I have placed the moon in the dark sky to light the scene.

Using the digital woodcut technique, I employ lines of black against white or white against black. Then I sculpt them into channels that taper, by working from one end in white and the other end in black.

Here is a close-up of the first banner, done at a high resolution.

I find it interesting to create three-dimensional forms using this kind of shading. I then employ a gel layer to add the color. Usually its just a color-by-numbers kind of approach, using Digital Airbrush. But this time, I used Just Add Water to create a continuum of color in the river, and also in the hills in the foreground. It does resemble scratchboard-watercolor, a favorite look.

The gel layer allows me to rework the color without affecting the black-and-white shading layer, of course.

Actually one layer you don't see is the sketch layer that lays underneath. It contains the original sketch, which I shade over to create the image.

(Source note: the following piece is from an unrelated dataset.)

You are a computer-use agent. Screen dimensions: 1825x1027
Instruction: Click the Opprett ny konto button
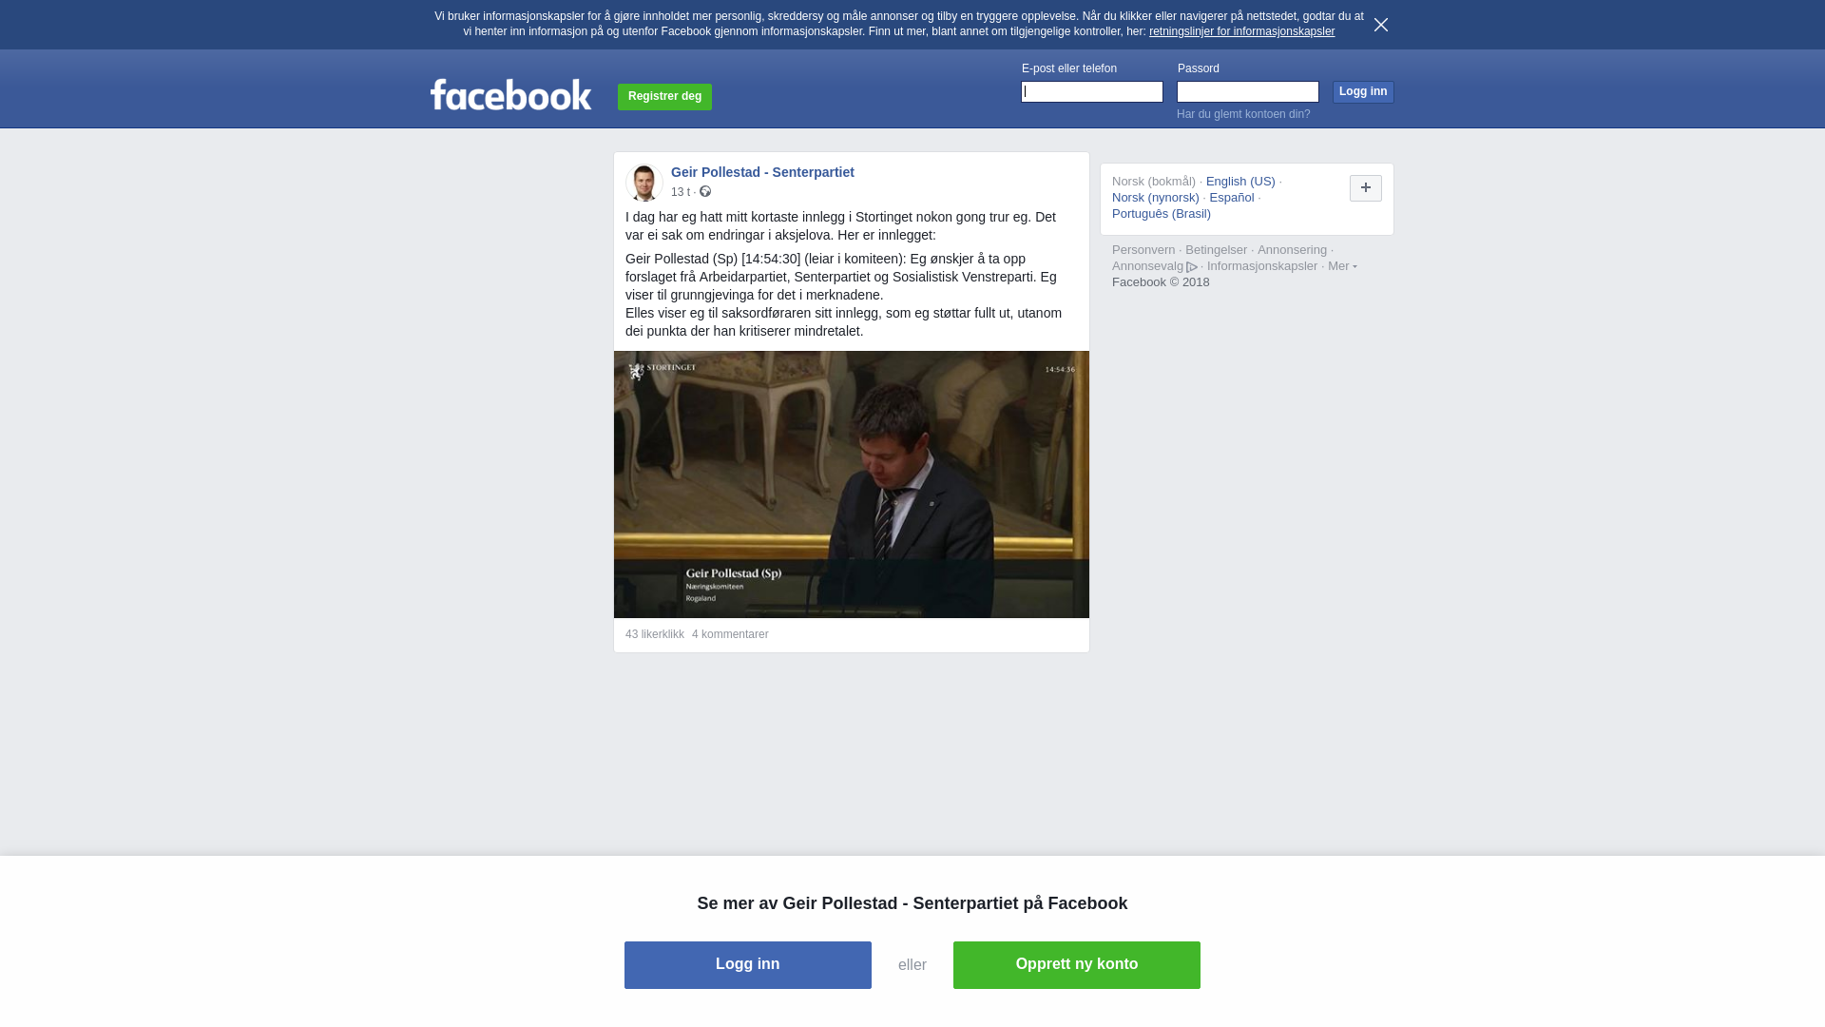click(1077, 965)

Here is the sketch for the Pleiades banner. My sketch is a rough indication of what I want, but I worked on a layer directly on top of the sketch to flesh out the banner.

As you can see, the river might have been drawn as a winding road, but I thought a river to be better because of the inevitable draw of gravity as the metaphorical force of destiny on our lives.

I added the small tributary (shown in the close-up above) as another allusion to the metaphor of decisions and their effect on the course of causality.

Someday, I might put a tassel onto the banner.